Os cursos melhoraram nos aspetos práticos, mas perderam no ensino estrutural. As disciplinas são hoje semestrais em temas que exigiriam um estudo e vocação anual.

Contudo, conseguimos lançar os alunos mais cedo no mercado de trabalho e captar os profissionais para outros graus de formação, o que na época pré-Bolonha era impensável.

Hoje é comum os advogados terem o grau de mestre. No tempo em que fui Presidente da Comissão Nacional de Estágio e Formação da Ordem dos Advogados apresentei uma proposta de regulamento de formação que impunha com caráter obrigatório a obtenção de créditos formativos aos advogados em exercício com sanções para o incumprimento, desde a simples advertência até à suspensão da inscrição na Ordem.

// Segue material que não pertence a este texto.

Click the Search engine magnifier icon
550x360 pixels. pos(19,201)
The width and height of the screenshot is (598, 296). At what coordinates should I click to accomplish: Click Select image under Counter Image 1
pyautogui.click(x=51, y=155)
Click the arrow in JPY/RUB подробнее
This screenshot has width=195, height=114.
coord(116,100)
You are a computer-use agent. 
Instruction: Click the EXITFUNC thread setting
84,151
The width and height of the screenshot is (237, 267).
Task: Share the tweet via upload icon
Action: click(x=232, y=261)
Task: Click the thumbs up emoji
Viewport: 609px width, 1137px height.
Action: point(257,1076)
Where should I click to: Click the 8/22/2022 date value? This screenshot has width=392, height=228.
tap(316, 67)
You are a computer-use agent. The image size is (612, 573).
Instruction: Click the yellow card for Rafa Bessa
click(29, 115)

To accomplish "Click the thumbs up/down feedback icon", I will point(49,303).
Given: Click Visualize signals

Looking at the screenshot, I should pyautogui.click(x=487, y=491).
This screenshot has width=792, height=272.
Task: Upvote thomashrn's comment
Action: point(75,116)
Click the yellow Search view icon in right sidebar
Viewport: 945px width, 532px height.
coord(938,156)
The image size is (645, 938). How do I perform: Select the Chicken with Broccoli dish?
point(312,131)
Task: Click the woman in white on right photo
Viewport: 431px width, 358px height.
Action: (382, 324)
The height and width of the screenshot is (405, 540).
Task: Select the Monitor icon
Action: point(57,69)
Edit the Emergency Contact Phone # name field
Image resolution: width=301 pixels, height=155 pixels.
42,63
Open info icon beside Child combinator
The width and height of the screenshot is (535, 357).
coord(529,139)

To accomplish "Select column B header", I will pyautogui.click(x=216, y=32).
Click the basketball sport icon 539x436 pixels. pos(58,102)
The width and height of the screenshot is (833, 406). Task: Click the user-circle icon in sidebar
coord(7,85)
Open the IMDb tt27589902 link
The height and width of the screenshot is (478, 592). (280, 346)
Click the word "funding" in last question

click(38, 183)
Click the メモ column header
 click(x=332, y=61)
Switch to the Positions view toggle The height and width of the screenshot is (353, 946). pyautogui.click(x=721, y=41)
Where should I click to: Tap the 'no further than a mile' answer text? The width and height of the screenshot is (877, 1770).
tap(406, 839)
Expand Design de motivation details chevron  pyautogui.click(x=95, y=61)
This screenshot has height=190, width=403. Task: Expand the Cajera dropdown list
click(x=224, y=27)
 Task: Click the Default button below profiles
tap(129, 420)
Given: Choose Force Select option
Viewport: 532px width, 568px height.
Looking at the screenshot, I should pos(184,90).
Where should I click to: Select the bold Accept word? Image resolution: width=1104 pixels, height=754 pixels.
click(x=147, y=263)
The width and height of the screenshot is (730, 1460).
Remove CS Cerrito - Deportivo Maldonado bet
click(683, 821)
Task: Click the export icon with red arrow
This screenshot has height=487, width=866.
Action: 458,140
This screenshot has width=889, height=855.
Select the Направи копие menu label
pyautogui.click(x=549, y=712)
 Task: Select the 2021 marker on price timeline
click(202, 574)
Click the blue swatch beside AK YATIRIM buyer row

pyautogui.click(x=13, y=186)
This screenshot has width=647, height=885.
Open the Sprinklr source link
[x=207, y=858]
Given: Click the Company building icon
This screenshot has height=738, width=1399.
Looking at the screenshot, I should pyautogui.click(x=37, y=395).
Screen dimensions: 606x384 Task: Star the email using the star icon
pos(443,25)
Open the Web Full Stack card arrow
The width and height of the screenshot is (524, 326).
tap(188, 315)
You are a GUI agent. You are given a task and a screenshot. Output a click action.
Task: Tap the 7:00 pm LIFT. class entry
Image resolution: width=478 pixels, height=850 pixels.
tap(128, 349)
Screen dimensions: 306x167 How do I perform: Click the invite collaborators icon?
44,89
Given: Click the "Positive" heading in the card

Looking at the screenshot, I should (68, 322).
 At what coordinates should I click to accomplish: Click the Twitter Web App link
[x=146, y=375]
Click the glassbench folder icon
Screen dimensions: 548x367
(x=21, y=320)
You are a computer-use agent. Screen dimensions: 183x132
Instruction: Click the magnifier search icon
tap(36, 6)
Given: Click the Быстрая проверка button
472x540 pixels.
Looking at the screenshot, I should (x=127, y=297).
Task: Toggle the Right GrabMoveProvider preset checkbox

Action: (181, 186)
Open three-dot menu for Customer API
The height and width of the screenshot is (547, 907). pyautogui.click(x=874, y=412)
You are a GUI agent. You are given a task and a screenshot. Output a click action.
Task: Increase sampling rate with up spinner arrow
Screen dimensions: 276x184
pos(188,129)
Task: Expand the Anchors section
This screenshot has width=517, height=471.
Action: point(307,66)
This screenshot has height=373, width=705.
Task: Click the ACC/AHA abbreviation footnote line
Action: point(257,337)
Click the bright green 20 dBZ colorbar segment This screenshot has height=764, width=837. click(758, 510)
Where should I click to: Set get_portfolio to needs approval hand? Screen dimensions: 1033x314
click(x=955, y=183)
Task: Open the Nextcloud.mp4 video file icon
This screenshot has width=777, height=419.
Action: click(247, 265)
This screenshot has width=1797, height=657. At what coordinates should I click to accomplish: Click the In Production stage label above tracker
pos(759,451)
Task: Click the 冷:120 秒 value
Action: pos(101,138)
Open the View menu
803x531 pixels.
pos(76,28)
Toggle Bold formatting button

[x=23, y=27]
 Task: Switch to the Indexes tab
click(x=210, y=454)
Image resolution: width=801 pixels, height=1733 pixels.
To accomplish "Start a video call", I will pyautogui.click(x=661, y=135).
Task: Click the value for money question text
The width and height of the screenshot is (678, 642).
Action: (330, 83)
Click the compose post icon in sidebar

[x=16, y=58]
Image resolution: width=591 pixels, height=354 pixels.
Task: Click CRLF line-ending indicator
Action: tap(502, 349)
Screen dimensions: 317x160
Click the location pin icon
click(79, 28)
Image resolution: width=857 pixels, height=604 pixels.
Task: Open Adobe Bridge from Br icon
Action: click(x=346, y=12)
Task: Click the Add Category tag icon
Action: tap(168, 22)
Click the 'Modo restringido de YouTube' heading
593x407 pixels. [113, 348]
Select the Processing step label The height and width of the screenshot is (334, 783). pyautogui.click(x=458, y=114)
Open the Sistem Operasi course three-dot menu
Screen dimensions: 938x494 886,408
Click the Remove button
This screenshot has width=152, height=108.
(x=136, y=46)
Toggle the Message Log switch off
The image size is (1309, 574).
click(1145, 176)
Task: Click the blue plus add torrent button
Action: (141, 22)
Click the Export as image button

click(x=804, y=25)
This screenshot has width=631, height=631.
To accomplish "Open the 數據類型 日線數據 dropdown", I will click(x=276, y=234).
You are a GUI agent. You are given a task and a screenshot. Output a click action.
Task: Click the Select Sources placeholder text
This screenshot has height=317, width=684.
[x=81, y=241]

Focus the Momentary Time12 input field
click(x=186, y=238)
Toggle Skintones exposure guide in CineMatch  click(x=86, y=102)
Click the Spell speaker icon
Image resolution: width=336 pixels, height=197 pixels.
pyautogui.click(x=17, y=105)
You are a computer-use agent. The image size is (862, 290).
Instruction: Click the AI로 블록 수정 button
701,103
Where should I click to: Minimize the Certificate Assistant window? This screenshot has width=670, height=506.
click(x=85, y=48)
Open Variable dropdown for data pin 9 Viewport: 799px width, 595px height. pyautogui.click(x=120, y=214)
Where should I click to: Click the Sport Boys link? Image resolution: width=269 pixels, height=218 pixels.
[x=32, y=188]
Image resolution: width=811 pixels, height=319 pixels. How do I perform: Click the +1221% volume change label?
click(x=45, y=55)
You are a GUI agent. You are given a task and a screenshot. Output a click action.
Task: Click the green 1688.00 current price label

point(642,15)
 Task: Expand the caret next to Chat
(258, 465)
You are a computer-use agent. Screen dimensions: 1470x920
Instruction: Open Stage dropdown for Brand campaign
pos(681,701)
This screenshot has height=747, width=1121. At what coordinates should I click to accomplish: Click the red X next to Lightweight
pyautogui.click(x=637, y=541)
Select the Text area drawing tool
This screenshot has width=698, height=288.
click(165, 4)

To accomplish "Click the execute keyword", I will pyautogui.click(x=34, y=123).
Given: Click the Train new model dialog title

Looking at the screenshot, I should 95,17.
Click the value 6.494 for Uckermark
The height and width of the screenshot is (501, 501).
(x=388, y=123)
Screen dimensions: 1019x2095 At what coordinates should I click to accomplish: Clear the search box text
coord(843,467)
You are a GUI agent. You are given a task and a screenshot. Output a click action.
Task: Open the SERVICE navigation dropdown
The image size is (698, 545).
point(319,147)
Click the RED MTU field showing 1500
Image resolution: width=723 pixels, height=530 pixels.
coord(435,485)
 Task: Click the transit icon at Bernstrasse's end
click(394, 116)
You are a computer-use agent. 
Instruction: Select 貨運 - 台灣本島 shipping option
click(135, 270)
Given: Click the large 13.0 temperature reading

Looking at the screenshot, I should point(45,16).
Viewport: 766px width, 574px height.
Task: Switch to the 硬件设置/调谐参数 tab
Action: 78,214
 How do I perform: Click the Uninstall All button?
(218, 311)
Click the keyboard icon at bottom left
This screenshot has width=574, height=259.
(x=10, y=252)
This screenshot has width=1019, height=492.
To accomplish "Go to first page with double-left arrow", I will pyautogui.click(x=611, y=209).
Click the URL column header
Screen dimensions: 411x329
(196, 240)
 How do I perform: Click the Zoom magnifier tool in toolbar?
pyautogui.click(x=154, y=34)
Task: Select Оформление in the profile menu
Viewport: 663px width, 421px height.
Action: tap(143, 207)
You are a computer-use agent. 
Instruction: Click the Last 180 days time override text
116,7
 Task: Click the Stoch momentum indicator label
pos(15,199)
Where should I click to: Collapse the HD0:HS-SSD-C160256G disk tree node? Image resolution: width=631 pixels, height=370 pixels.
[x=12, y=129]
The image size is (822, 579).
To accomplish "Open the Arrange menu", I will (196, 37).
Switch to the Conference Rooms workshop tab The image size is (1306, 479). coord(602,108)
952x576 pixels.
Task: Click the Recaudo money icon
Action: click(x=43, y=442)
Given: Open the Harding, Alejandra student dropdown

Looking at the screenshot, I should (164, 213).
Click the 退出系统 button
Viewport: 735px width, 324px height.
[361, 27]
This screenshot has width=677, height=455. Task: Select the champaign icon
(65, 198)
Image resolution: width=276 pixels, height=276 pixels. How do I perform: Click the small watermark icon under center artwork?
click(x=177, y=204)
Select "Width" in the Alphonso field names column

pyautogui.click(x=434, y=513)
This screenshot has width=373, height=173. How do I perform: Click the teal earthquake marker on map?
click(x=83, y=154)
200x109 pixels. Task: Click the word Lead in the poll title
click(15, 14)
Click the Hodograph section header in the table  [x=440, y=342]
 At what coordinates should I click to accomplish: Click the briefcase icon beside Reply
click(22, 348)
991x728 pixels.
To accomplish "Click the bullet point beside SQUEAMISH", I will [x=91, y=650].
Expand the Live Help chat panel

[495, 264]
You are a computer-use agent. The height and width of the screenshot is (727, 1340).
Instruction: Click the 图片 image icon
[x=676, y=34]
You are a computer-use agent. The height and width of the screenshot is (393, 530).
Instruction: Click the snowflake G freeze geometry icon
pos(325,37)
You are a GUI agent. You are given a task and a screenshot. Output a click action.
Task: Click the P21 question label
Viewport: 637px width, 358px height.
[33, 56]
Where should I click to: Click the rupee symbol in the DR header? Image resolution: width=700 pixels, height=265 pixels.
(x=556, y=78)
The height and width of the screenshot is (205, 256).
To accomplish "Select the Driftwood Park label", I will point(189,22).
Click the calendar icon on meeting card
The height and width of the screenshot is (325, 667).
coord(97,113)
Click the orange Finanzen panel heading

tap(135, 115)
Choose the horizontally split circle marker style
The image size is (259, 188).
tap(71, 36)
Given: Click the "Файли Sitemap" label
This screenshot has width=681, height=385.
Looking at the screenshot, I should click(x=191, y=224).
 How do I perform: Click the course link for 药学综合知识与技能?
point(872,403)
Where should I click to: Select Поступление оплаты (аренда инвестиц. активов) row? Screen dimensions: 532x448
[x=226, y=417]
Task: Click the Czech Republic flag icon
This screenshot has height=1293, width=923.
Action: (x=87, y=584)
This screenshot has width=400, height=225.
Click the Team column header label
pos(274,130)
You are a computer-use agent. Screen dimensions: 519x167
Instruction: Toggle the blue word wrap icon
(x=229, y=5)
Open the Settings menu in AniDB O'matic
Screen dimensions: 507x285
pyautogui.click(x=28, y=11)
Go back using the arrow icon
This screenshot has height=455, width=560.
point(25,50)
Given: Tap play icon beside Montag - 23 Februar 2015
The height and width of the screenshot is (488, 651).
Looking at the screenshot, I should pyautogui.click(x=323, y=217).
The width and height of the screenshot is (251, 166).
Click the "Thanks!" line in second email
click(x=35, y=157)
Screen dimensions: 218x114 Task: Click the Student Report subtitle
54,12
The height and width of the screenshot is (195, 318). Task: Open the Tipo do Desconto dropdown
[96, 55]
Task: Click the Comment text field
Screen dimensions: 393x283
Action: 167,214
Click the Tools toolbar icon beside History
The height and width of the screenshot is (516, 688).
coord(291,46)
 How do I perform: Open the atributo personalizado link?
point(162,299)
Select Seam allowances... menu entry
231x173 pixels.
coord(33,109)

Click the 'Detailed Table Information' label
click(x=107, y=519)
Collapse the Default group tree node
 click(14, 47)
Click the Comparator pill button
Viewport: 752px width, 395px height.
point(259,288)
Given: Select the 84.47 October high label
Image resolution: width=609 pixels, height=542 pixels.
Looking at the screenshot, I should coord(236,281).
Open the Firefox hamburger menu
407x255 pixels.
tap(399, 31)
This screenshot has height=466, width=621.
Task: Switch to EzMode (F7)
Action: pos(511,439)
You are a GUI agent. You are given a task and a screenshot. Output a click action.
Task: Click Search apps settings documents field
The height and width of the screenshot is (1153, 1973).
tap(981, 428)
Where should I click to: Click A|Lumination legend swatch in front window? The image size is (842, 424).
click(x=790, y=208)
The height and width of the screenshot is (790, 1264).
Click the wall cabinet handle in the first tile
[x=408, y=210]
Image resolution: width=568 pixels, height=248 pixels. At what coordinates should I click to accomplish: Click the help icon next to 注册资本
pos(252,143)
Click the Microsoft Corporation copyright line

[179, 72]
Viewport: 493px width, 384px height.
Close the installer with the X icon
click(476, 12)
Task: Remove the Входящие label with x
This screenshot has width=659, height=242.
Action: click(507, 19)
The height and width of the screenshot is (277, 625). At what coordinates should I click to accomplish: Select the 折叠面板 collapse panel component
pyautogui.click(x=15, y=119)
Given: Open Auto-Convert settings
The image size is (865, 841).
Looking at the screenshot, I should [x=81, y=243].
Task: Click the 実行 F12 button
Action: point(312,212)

Estive como Joana d’Arc perto de ser queimado em praça pública e abdiquei desse projeto de regulamento. Confesso que iria revolucionar a advocacia, mas não passou no Conselho Geral, à data presidido por Rogério Alves.

Não tenho por vocação diferenciar o justo do injusto, até porque a relação ente direito e justiça é de mera coincidência.

Pedro Marinho Falcão

Sócio fundador da Cerejeira Namora, Marinho Falcão

De que forma os seus ‘skills’ como professor o ajudam no exercício da advocacia?

São atividades que se complementam. O ensino obriga-nos a criar quadros mentais, investigar e atualizar. A advocacia permite perceber o que é importante no conhecimento jurídico. Não tem grande relevância o ensino que não tenha uma vertente prática e este pragmatismo só se adquire com o binómio docência-advocacia.

Estamos ainda com demasiados licenciados em direito?

Na verdade, o mercado está saturado de licenciados em direito. A prova evidente é que, neste último processo de recrutamento, registámos 400 candidaturas para a nossa sociedade de advogados, que tem estágio aberto para cerca de 10 advogados estagiários.

Este número é o espelho da saturação do mercado. Contudo, no topo e na excelência em que apostamos, há sempre lugar para mais um.

Escritório de Lisboa da Cerejeira Namora, Marinho Falcão

A universidade funciona também como forma de recrutar os melhores alunos para o seu escritório?

A nossa sociedade de advogados tem protocolos com as melhores universidades do país e recruta os licenciados que alcançam as melhores classificações.

Por outro lado, disponibilizamos cursos de verão para estudantes do terceiro e quarto anos, o que nos permite sinalizar os melhores alunos, que tendem a apresentar a candidatura a estágio na ordem dos advogados sob o tirocínio do nosso escritório.

Já conhecidos e com conhecimento da disciplina da nossa organização são uma excelente fonte de recrutamento com resultados muito positivos.

Integram o nosso escritório advogados que são professores universitários, a quase totalidade tem o grau de mestre e muitos frequentam cursos de doutoramento. Isto diz muito sobre a exigência do nosso processo de recrutamento, que também se deve à qualidade dos colegas responsáveis pelo departamento de recrutamento e formação.

E ensinar em plena pandemia? Como descreve a experiência?

Ensinar em pandemia é um desafio. Falar 3 horas para um ecrã sem sentir a presença física dos alunos é uma experiência difícil, mas também gratificante.

Os alunos percebem o nosso esforço e correspondem.